Pre-debate hours had gold up by 0.18%. On Tuesday, however, December delivery on the Comex division of the New York Mercantile Exchange, futures of the yellow metal had fallen 0.61% to $1,336.15 a troy ounce, or $7.60.
The dollar had initially risen higher with Clinton’s victory, recovering the loss coming from the Federal Reserve’s policy decision last Wednesday. It is currently at 95.38, up by 0.19%.
Clinton Wins Round One
While a Trump presidency and a debate victory last night could have a so-called protectionist dollar boost, the greenback was still buoyed by Clinton’s win. Market sentiment seemingly improved on the Democratic nominee’s victory in the first of three debates against the Republican’s.
Online betting companies shortened the prospects on a Clinton victory in the wake of Monday evening debate, making her as the favorite among the described companies.

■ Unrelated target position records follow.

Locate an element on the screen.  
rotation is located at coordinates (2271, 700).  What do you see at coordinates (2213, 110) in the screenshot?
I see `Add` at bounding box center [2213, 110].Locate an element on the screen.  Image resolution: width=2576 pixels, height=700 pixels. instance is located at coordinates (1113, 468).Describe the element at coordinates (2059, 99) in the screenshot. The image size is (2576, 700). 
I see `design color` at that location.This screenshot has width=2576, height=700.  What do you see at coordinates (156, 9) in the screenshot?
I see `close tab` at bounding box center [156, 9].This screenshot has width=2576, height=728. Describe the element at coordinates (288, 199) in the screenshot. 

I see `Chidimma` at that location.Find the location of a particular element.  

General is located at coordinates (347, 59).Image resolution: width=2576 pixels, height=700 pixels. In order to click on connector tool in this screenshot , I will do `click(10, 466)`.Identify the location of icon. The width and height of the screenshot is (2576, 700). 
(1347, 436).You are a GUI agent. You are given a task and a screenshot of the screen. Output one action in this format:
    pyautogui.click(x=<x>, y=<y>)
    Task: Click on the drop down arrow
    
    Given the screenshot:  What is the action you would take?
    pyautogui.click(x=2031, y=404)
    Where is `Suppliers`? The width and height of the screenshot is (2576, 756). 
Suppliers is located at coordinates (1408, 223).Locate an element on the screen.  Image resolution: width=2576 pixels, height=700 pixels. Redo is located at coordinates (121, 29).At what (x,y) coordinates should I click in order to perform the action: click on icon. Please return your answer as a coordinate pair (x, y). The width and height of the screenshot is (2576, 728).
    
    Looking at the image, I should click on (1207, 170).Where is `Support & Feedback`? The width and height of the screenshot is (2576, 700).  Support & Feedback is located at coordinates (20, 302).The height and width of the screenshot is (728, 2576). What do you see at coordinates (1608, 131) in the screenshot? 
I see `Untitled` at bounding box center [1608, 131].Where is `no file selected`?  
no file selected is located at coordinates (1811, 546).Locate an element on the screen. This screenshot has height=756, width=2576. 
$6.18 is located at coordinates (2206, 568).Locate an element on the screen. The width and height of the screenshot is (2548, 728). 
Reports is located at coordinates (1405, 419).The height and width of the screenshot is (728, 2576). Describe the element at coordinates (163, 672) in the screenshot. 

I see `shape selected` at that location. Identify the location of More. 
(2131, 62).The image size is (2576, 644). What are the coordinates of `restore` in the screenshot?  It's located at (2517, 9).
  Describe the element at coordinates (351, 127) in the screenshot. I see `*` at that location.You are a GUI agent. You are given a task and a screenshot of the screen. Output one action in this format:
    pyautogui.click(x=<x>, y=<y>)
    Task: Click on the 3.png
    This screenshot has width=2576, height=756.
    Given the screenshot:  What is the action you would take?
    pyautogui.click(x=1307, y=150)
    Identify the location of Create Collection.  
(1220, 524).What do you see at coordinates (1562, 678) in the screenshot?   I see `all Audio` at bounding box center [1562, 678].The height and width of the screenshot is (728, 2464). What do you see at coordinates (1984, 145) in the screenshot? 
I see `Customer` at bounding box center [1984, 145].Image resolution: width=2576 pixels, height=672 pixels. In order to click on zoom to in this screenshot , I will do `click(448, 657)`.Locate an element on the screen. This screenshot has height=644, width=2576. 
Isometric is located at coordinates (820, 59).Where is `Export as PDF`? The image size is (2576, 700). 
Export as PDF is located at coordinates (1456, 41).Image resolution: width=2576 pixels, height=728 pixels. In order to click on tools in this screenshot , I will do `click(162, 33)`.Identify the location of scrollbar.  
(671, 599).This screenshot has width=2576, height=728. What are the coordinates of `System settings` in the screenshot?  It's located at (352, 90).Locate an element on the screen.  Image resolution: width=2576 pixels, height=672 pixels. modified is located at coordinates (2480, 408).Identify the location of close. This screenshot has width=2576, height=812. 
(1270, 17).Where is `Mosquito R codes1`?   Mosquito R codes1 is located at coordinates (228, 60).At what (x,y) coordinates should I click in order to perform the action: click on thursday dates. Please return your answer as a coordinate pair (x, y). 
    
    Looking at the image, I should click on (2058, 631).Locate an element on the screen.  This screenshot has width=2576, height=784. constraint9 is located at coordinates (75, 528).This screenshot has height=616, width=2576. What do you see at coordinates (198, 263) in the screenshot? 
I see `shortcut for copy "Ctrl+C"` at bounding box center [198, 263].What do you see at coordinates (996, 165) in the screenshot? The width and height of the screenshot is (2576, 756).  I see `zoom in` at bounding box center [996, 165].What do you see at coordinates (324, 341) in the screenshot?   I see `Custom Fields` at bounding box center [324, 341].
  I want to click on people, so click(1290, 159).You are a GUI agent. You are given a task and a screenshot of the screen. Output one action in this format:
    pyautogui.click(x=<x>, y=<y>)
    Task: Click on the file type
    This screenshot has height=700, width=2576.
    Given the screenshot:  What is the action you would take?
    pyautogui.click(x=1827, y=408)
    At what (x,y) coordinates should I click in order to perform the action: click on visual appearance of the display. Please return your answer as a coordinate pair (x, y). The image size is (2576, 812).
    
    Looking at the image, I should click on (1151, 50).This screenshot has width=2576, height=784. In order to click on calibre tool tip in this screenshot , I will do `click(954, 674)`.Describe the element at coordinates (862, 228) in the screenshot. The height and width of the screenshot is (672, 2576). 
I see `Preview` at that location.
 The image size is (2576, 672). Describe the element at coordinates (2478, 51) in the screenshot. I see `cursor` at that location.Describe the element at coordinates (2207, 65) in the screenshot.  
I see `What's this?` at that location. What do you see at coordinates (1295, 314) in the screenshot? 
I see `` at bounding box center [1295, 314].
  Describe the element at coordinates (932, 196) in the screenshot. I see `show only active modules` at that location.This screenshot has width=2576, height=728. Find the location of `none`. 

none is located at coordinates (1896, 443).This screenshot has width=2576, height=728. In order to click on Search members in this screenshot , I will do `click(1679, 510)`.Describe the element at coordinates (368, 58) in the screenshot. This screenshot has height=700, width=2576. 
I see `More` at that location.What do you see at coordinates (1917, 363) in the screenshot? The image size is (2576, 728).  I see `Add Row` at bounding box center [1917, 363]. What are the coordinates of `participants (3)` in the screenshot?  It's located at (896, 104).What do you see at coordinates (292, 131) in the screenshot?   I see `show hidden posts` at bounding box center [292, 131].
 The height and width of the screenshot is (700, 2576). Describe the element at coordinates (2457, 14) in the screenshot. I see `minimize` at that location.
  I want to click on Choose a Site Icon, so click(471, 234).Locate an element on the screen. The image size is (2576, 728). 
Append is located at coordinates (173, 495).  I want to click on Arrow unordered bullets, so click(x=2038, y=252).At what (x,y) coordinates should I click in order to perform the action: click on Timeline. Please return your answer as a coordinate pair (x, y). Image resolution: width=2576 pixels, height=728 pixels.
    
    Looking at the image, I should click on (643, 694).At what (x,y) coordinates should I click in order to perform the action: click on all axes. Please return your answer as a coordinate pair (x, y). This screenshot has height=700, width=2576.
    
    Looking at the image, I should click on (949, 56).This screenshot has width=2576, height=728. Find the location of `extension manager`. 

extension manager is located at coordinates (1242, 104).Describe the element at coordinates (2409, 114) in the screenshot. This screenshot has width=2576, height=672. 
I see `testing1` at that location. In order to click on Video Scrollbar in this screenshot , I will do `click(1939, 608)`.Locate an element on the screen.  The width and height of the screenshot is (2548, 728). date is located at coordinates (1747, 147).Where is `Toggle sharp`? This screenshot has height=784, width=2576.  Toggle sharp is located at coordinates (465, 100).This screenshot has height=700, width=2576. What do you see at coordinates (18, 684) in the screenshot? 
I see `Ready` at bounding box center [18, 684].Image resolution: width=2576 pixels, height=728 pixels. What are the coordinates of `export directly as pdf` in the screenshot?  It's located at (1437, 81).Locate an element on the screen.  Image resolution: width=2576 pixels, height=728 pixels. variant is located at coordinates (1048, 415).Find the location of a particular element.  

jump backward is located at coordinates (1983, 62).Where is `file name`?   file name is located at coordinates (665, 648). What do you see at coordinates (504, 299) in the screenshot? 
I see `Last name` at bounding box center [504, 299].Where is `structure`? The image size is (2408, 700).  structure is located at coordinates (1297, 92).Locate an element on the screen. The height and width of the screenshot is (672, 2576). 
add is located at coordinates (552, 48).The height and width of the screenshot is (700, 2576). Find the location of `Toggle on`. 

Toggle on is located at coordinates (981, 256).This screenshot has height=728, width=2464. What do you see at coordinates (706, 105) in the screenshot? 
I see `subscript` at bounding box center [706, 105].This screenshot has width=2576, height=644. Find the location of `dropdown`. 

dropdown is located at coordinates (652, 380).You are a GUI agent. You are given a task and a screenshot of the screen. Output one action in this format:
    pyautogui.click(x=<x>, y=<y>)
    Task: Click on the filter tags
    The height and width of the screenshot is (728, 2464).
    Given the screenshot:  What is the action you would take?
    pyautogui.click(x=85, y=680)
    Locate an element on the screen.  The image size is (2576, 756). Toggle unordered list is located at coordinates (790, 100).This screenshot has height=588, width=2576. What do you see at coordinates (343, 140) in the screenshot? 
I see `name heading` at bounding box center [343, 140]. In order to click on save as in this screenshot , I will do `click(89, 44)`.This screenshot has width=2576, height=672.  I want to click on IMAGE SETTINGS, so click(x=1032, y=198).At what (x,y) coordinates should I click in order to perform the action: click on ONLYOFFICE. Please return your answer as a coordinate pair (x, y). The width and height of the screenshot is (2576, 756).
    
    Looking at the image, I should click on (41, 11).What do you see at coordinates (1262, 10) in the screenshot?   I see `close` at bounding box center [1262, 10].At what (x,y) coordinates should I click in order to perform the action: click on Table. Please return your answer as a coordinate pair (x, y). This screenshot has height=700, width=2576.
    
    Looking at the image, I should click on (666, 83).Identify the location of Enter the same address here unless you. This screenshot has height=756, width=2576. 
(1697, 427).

It is only a matter of six weeks before the November 8 US presidential election, and the market has set its focus on American politics—which is why the tightening race between Clinton and Trump is becoming more and more essential on the movement of the dollar. Recent polls have revealed that Clinton’s previous lead is no longer as comfortable as it once have been. Trump support is clearly narrowing the race sharply.
Traders are mostly expecting Clinton to win the presidency, and investors are extremely concerned of a Trump regime for the latter’s populist, unexpected style.
The next presidential debate is set on October 9, and the last round is scheduled on October 19.
Gold has been in the green for the past days after the Fed held off on hiking rates and slashed the number of rate increases it forecasts in 2017. The US central bank has policy meetings set in early November and mid-December and economists are deeming that Fed officials would evade a hike in November due to the meeting falling just days ahead of the US presidential election.
Investors will be looking ahead to comments for further hints on the timing of the next rate hike from Fed Vice Chair Stanley Fischer, due to speak at 15:15GMT at the Howard University Economic Convocation, in Washington DC.
Besides Fischer's speech, traders will focus on U.S. consumer confidence data for September, S&P/Case-Shiller home price data and a preliminary report on service sector activity afterwards. All events will have an impact on the currency, and thus on metals.
Gold, currently priced at $1,336.15 a troy ounce, will likely fall off the six-day rally due to the fundamentals surrounding it. On a daily view of the chart, the candle has dipped through the support level of 1,333.23.
Indicated on the chart as well are the rally streaks of the metal—mostly by Brexit fears, US data, and Fed dovish views on rate hikes, and recently, the absence of rate hikes in September and one less rate hike forecast from the central bank. July 06 marked a 28-month high for the yellow metal as Brexit fears ensued, thus pushing demand for safe-haven assets such as the bullion.
Still, despite the bearish candle today, the dollar’s gains may not last and therefore a bullish trend remains strong for gold. From an investment point of view, the volatility in the capital markets is expected to increase sharply as the political uncertainty surrounding the US election intensifies; it would appear that neither Clinton nor Trump will be able to launch a commanding lead in the current tight race to the White House and therefore the outcome will be challenging to handicap.
The presidential election is, as said earlier, becoming quite the market driver now that is nearing and investors are worrying on a possible Trump presidency. The post-debate analysis hardly ended and risk aversion returned to the markets as USD/JPY surrendered most of its gains, trading at 100.35 vs. 100.98 a few hours earlier. The pair remains under heavy selling pressure as US yields continue to withdraw from the near-term peaks and the shorts still watch the 100.00 barrier as prime stop hunting territory.